Startup process deadlock: WaitForProcSignalBarriers vs aux process

First seen: 2026-04-22 11:21:02+00:00 · Messages: 13 · Participants: 4

Latest Update

2026-06-01 · claude-opus-4-6

Monthly Summary: Startup Process Deadlock — WaitForProcSignalBarriers vs Aux Process (May 2026)

Overview

This thread resolved a long-latent race condition in PostgreSQL's ProcSignalBarrier (PSB) machinery that causes a deadlock during startup. The bug exists in v15–master but was recently unmasked on master by commit 67c20979c (Dec 2025), which added an unconditional EmitProcSignalBarrier call during every StartupXLOG, turning a rare edge case into a reproducible every-boot failure.

The Race Condition

The ProcSignalBarrier protocol uses per-slot pss_pid (occupancy flag) and pss_barrierGeneration (catch-up counter) fields. The critical interleaving:

  1. Newcomer sets pss_barrierGeneration = global_gen under spinlock; pss_pid still 0.
  2. Emitter bumps global_gen to global_gen+1, scans slots, sees pss_pid == 0, skips this slot.
  3. Newcomer writes pss_pid = MyProcPid, becomes visible.
  4. Waiter sees a live slot with stale pss_barrierGeneration and waits forever — the newcomer has no pending barrier flag and will never advance its generation.

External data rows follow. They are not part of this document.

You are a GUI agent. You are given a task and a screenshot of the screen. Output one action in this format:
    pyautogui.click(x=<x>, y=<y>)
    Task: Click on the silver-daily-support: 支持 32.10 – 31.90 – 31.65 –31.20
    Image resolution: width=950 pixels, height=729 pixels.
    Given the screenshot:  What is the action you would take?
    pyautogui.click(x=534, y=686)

The fundamental issue: the emitter's lock-free PID check can observe an empty slot that has already snapshot a generation, creating a window where no one will ever notify the newcomer.

Fix Approach

Sawada's patch reorders PID publication relative to generation capture in ProcSignalInit, ensuring the emitter's lock-free pss_pid == 0 check is safe. The key invariant enforced: any emitter that skips a slot (because pss_pid == 0) is guaranteed the newcomer will later read a generation ≥ the emitted one.

Patch Refinement: pg_atomic_write_membarrier_u32()

A micro-optimization was applied in the revised patch — replacing:

pg_atomic_write_u32(&slot->pss_pid, MyProcPid);
pg_memory_barrier();

with the combined:

pg_atomic_write_membarrier_u32(&slot->pss_pid, MyProcPid);

This uses Linux's sys_membarrier() (kernel ≥ 4.3) to avoid a hardware store fence in the writer, while preserving identical correctness semantics. Updated for master and v18 backpatch only.

Secondary Fix: InitializeProcessXLogLogicalInfo Ordering

A related correctness bug was identified: InitializeProcessXLogLogicalInfo() was called before ProcSignalInit(), allowing a process to read stale logical-info state and then register as "caught up." The fix moves this initialization after ProcSignalInit, matching the pattern already used for InitLocalDataChecksumState.

Backpatching Scope

Scheduling Decision

Sawada deferred pushing the fix until after the May minor releases, judging the bug "not very visible in practice" on stable branches (only triggered by rare DROP DATABASE/TABLESPACE smgr barriers). The plan: commit to master soon after minor releases, with backbranch variants getting longer soak time.

Rejected Hypothesis

Matthias initially hypothesized that the race was between slot registration and signal handler installation in AuxiliaryProcessMainCommon. Andres rebutted this: postmaster children fork with all signals blocked (BlockSig), unblocking only after handlers are installed — signals in the window are kernel-pended, not lost. Matthias conceded.

Reproduction

Alexander Lakhin confirmed the diagnosis by injecting pg_usleep(10000) between cancel-key initialization and PID publication in ProcSignalInit, turning a rare buildfarm flake into a deterministic failure across multiple test scenarios (DROP DATABASE/TABLESPACE redo paths).

History (1 prior analysis)
2026-06-01 · claude-opus-4-6

Round Update: Patch committed — no new technical content

The only new message is from Sawada, confirming that the fix has been pushed (committed) down to v15. This is a brief administrative acknowledgment thanking Matthias for the review. There is no new technical discussion, no further patch revision, and no design changes.

The thread appears to be concluded: the race condition fix has been committed to master and backpatched through v15, as previously planned.